バージョンコードは 8 桁以上になるようにし、1 桁目で x86 の値が最も大きくなるようにします。上記の例では、x86 には 6、ARMv7 には 2、ARMv5TE には 1 を使用しています。そうすることで、x86 デバイスでは x86 バージョンが選択され、ARM デバイスでは ARM バージョンが選択されるようになります。

このガイドラインに従うことで、ユーザーがデバイスで最高のパフォーマンスを得られるようにできます。さらに、コード変換に問題がある特定のデバイスで、ユーザーがアプリケーションを実行することを防ぎます。

詳細は、「Google Play* によるマルチ APK の CPU アーキテクチャー・フィルタリング・サポート」の記事を参照してください。

3.3. x86 向けに NDK をコンパイルする

この節では、アプリケーションの NDK 部分を x86 向けにコンパイルする方法を説明します。

NDK ベースのアプリケーションを x86 AVD 上で実行するには、NDK ライブラリーを x86 アーキテクチャー向けにコンパイルする必要があります。以下の簡単な操作を行います。

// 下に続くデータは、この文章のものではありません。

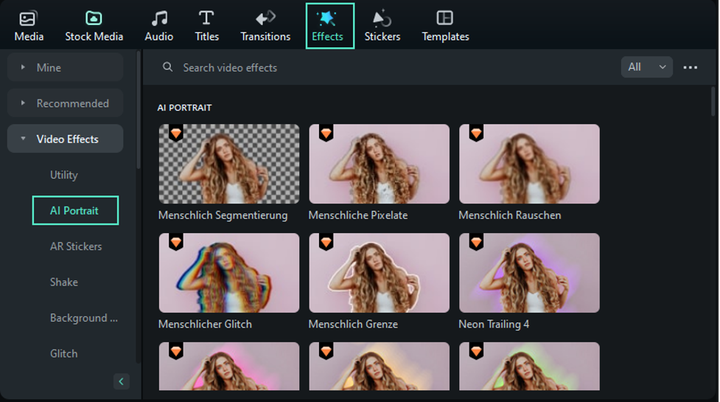Open the Stickers panel
Viewport: 720px width, 402px height.
coord(382,25)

次のように、コマンドプロンプトを開き、NDK ファイルの場所に移動します。

ndk-build スクリプトをどこからでも使用できるように、環境変数パスが設定されていることを確認してください。

3.3.1. NDK のパスを環境変数に追加する

環境変数を追加するには、[コンピューター] を右クリックして [プロパティ] を選択します。[システムの詳細設定] を選択し、[環境変数] ボタンをクリックします。リストから Path を選択し [編集] ボタンをクリックします。[変数値] の文字列の最後に、ndk-build.cmd ファイルがある NDK のルートフォルダーへのパスを追加します (以下の画面を参照)。

3.3.2. NDK をコンパイルする

コマンドプロンプトで NDK フォルダーに移動したら、次のコマンドを実行します。

$ ndk-build APP_ABI:=all

このコマンドは、各アーキテクチャー (ARMv5TE、ARMv7、x86、および mips) 向けに NDK ファイルをコンパイルします。

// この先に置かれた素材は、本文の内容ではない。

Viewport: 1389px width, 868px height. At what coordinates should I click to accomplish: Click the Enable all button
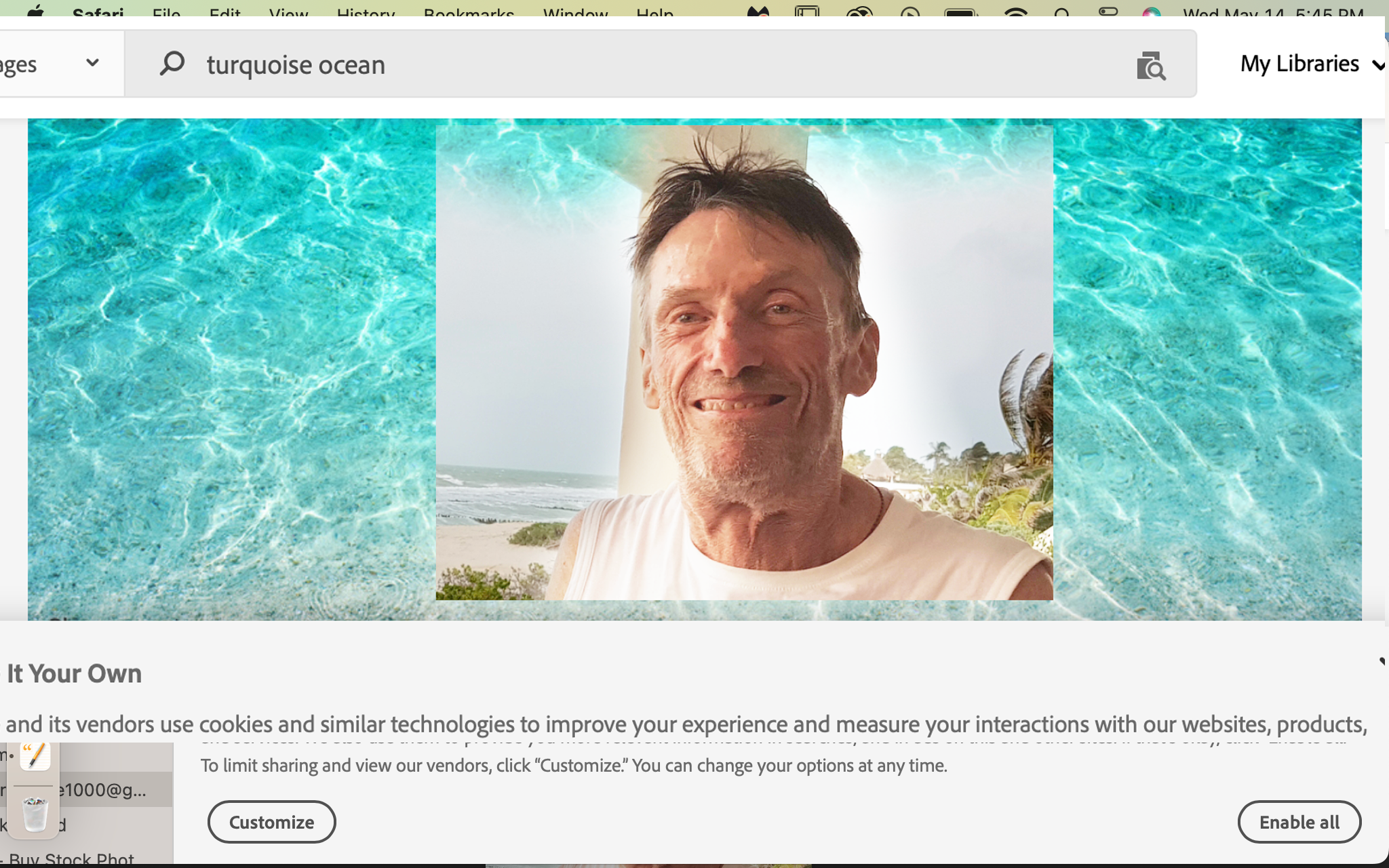click(1299, 822)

特定のアーキテクチャー向けにコンパイルするには、‘all’ の代わりに特定のアーキテクチャーを指定します。次に例を示します。

$ ndk-build APP_ABI:=armeabi armeabi-v7a x86 mips

ndk-build スクリプトによって作成された最新のフォルダーが表示されるように Eclipse* でプロジェクトをリフレッシュします。プロジェクトの libs フォルダー以下に、各アーキテクチャーに対応した 4 つのサブフォルダーが表示されます。

これで、x86 AVD 上で NDK アプリケーションを使用できます。

3.3.3. NDK をコンパイルするほかの方法

x86 を含むすべてのアーキテクチャー向けにネイティブコードをコンパイルするほかの方法として、jni フォルダーにある Application.mk ファイルを変更することができます。(Application.mk ファイルがない場合は作成してから) 次のコマンドを追加します。

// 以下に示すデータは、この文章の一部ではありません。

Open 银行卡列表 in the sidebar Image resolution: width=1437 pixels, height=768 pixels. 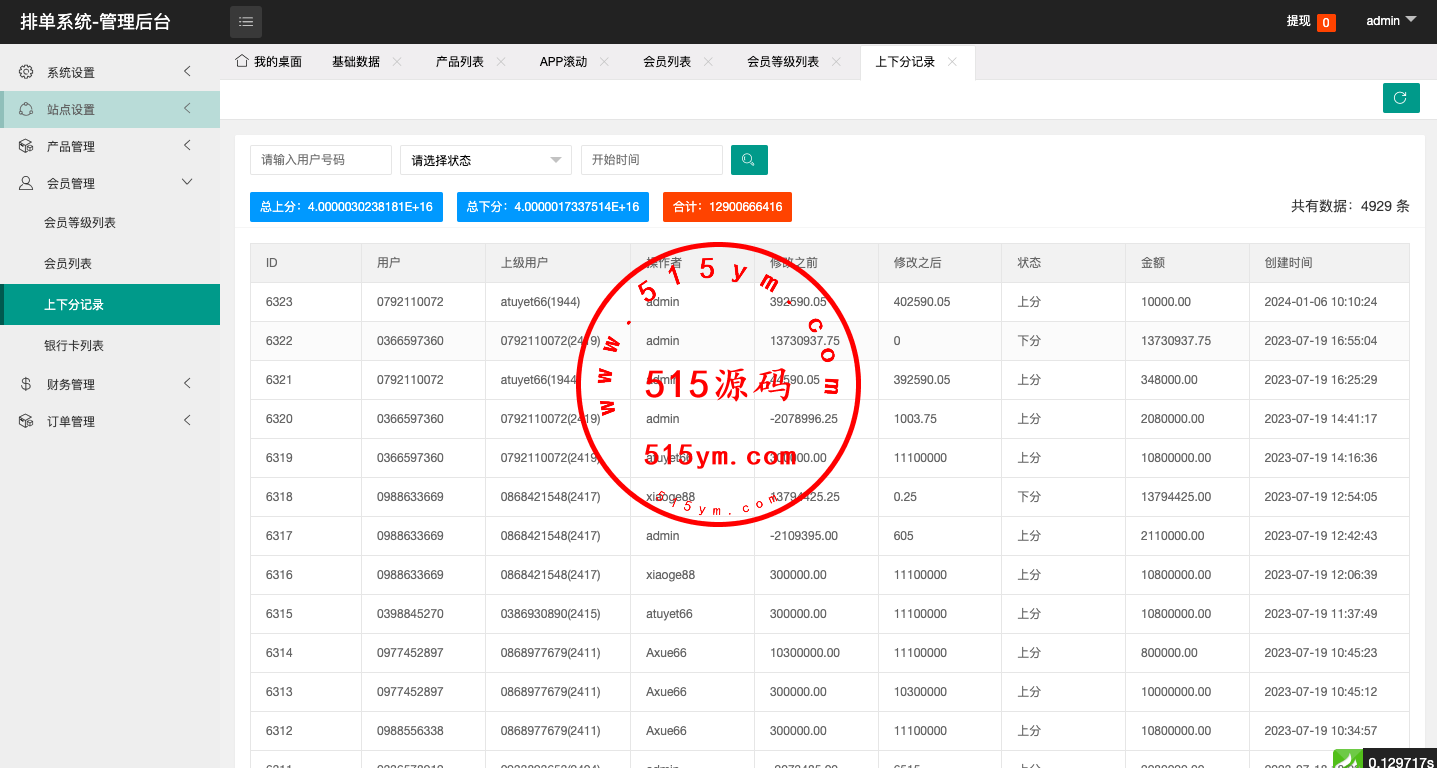point(74,345)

APP_ABI:=armeabi armeabi-v7a x86 mips

これにより、ndk-build スクリプトを実行すると、利用可能なすべてのアーキテクチャー向けにライブラリーがコンパイルされます。

あるいは、すべてのアーキテクチャーをリストする代わりに、‘all’ と記述することもできます。

APP_ABI:=all

コンパイラーの最適化に関する詳細は、最適化に関する注意事項を参照してください。